Task to carry out: Reproduce the records below exactly, but only between the lines holding "You are a GUI" and "The image size is (980, 551).", inclusive.

Records provided START

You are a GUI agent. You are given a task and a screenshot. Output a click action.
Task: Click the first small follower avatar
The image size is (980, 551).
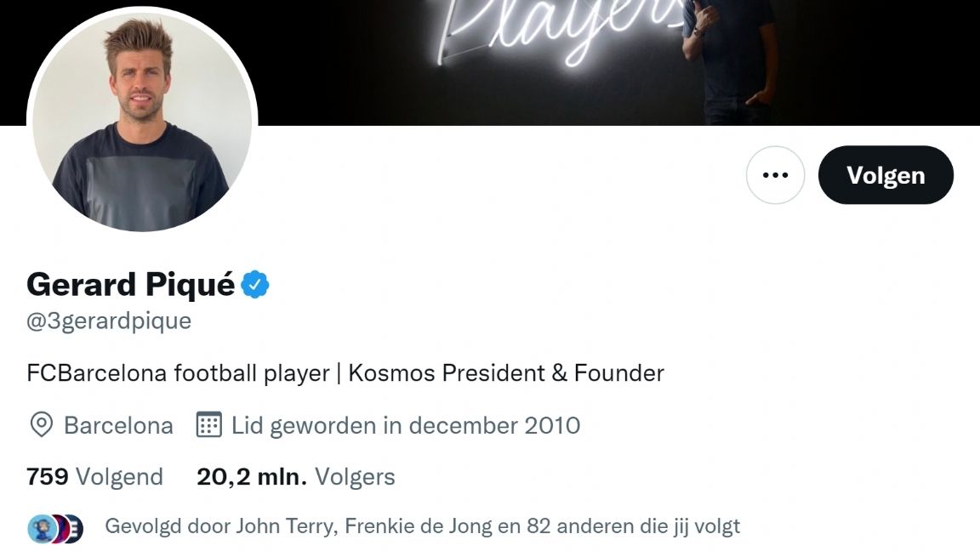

Records provided END
Records provided START

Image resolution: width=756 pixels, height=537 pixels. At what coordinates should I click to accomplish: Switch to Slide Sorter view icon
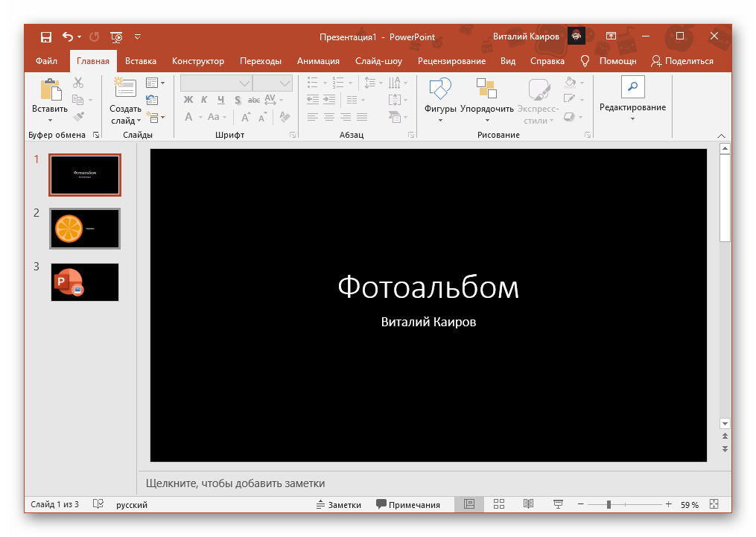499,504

Records provided END

Reply to the exercise:
You are a GUI agent. You are given a task and a screenshot. Output a click action.
Task: Click the first small follower avatar
The image size is (980, 551).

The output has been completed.